Provided records:
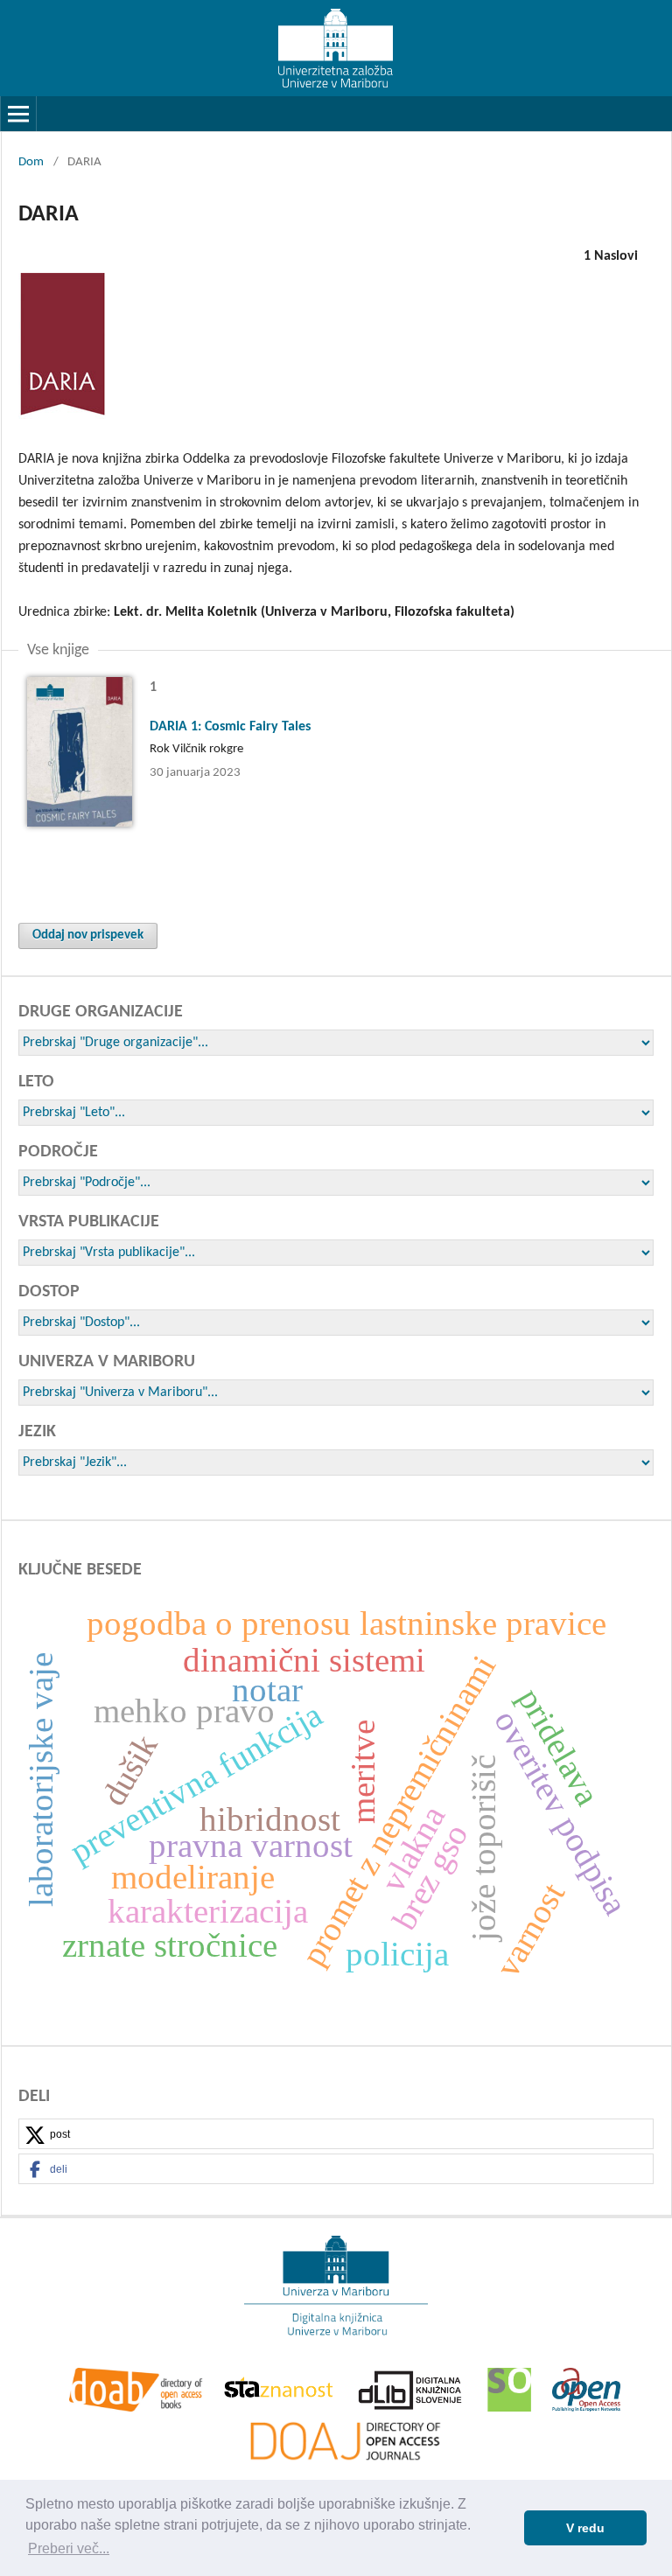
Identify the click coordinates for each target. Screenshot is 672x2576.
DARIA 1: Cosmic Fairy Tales (230, 727)
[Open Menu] (18, 113)
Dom (31, 162)
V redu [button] (585, 2528)
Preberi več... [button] (68, 2548)
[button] (336, 2134)
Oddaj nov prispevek (88, 935)
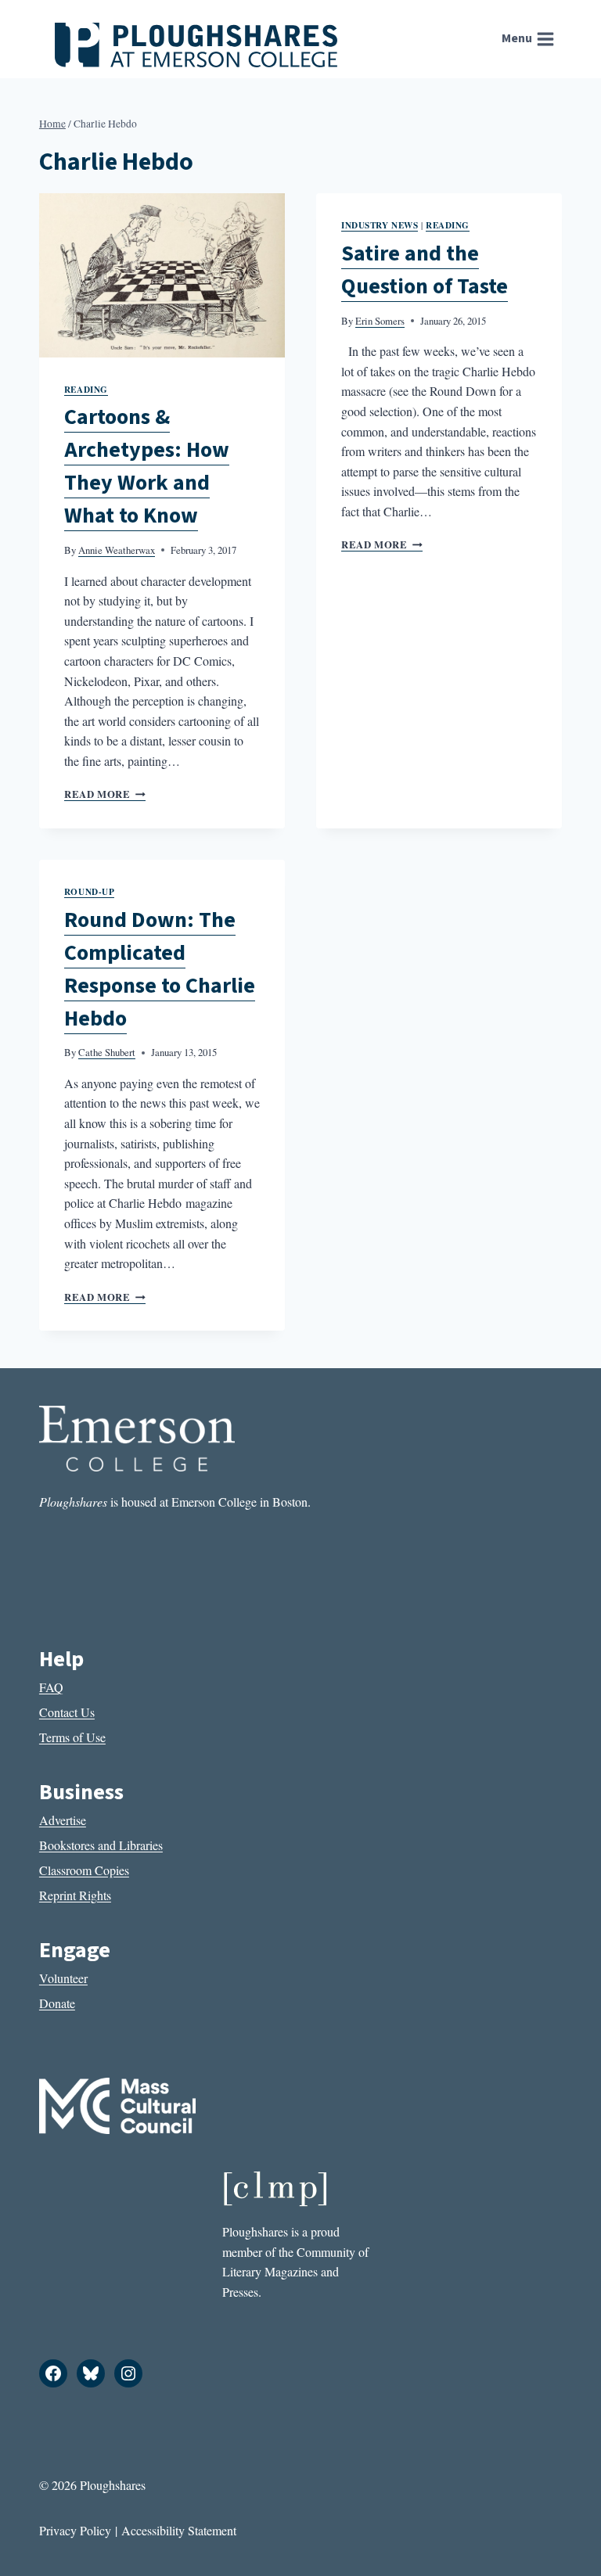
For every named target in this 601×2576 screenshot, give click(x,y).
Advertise (62, 1820)
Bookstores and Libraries (101, 1845)
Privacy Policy (75, 2530)
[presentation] (162, 275)
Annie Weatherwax (116, 550)
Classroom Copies (84, 1870)
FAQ (51, 1687)
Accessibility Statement (178, 2530)
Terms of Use (72, 1737)
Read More (105, 794)
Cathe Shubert (106, 1052)
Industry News (379, 225)
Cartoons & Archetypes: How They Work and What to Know (146, 466)
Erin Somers (380, 321)
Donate (57, 2003)
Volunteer (63, 1978)
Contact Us (67, 1712)
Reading (86, 389)
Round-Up (89, 891)
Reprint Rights (75, 1895)
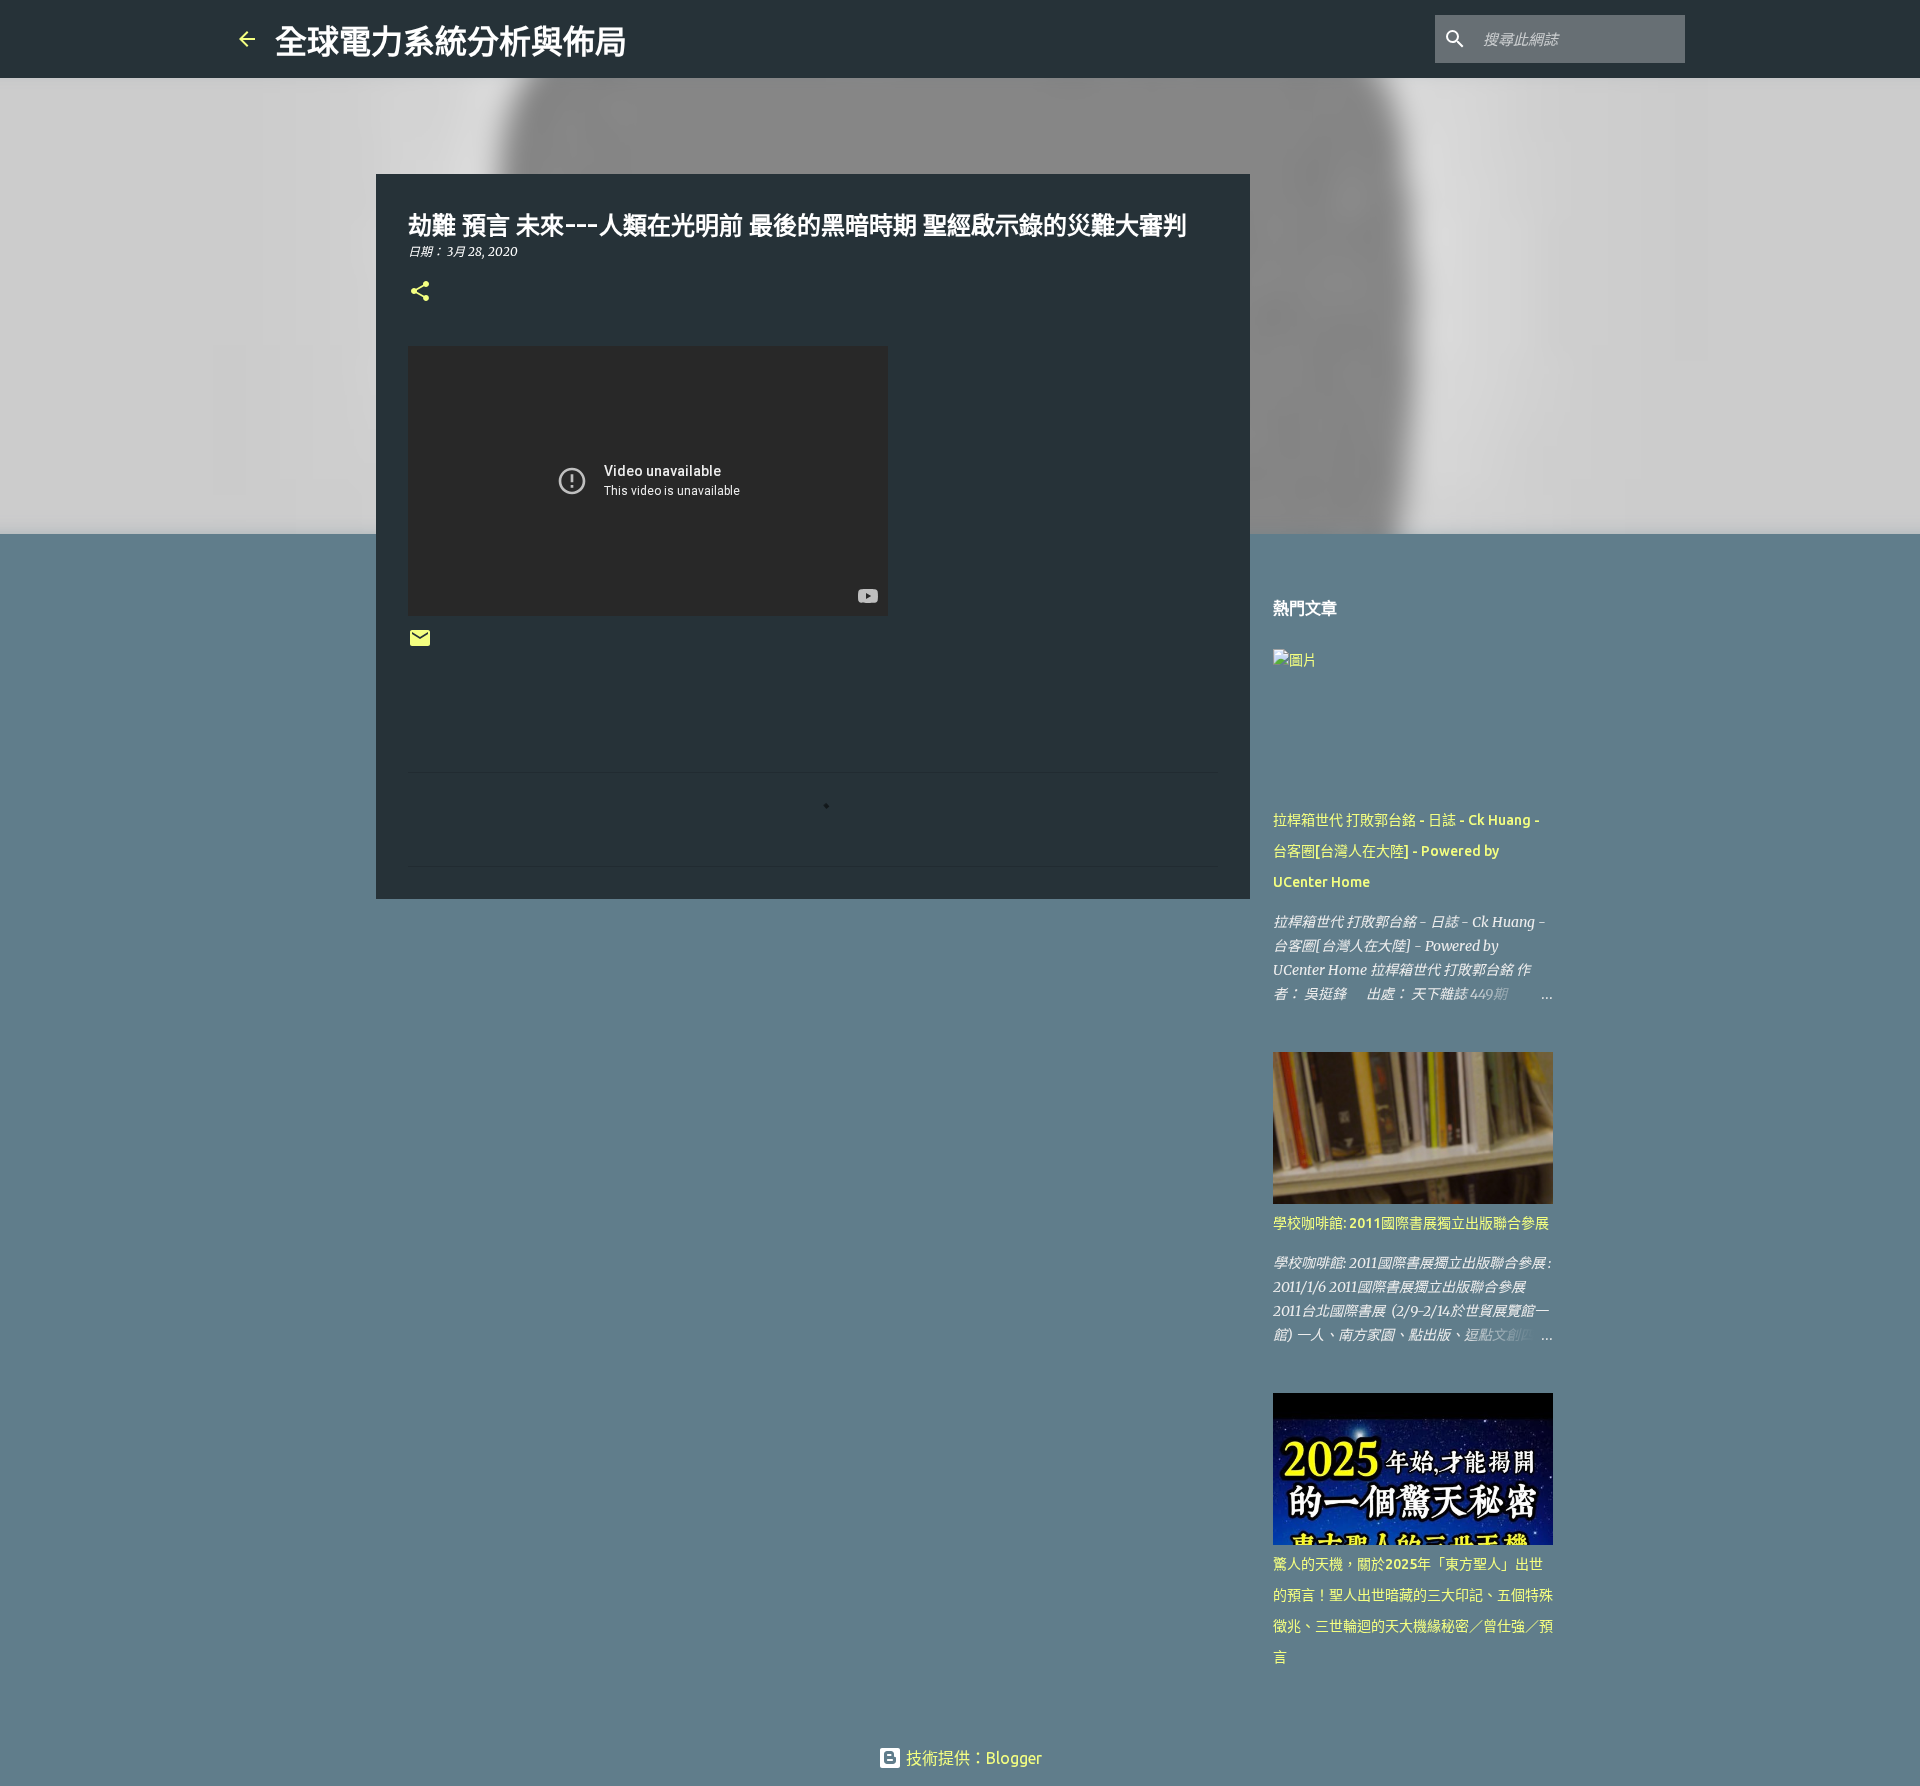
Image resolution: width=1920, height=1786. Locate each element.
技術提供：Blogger (972, 1758)
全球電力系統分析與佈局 (451, 42)
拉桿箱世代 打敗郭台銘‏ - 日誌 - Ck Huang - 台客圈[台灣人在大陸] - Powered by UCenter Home (1406, 851)
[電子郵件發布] (420, 645)
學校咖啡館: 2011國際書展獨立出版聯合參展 (1411, 1223)
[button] (420, 292)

Exercise objective:
Say how many lines in the records hold "click", with the number as the whole reply.

Your solution:
2